Collected data
········

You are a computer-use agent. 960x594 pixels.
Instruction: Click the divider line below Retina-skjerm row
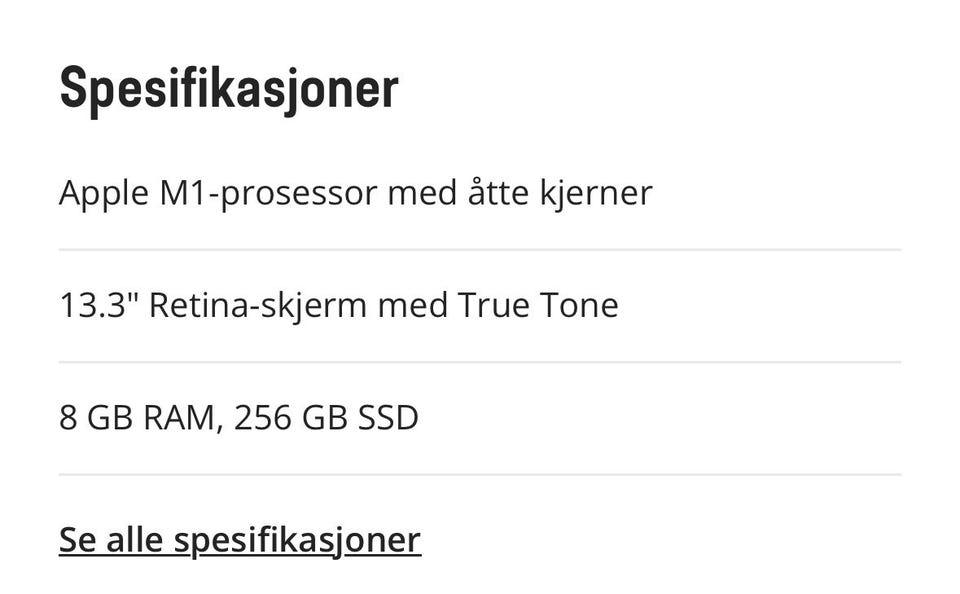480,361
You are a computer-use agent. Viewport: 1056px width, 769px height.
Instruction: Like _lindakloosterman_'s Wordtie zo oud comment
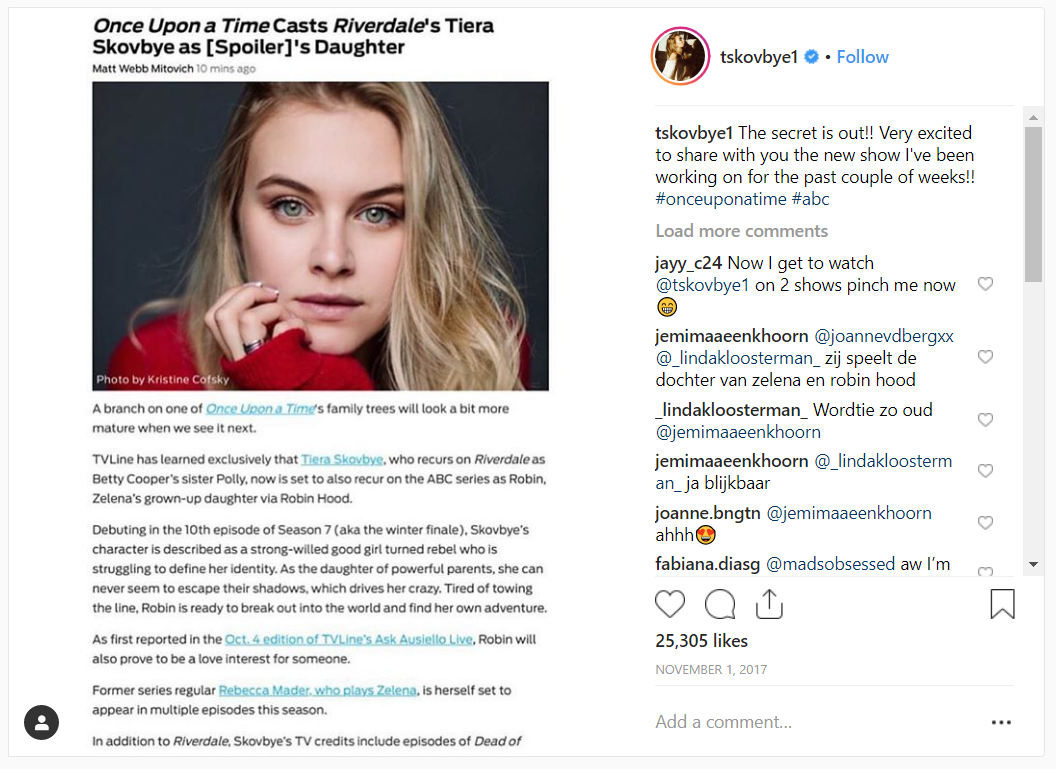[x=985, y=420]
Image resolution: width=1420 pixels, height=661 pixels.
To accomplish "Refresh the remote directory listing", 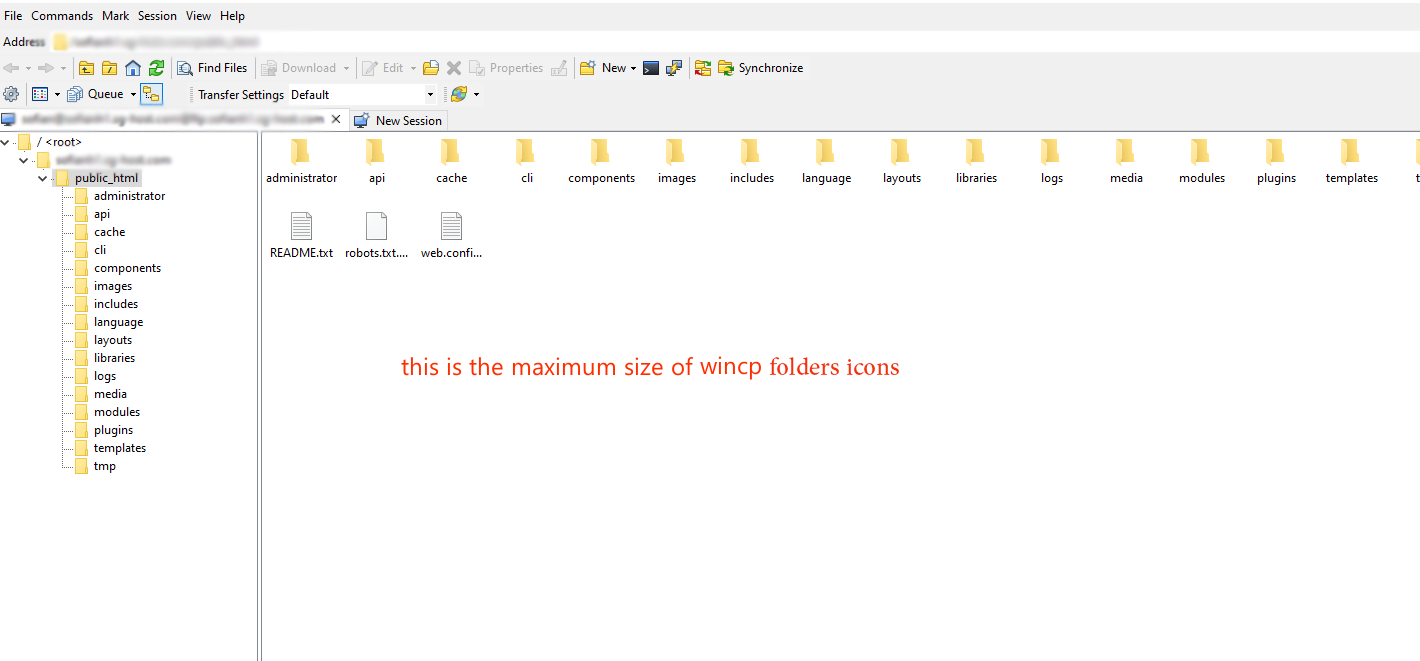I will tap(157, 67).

········

Return, from the data above, each line in which the string "computer" appears.

Answer to the exercise:
You are a computer-use agent. 960x594 pixels.
You are a computer-use agent. Viewport: 1056px width, 769px height.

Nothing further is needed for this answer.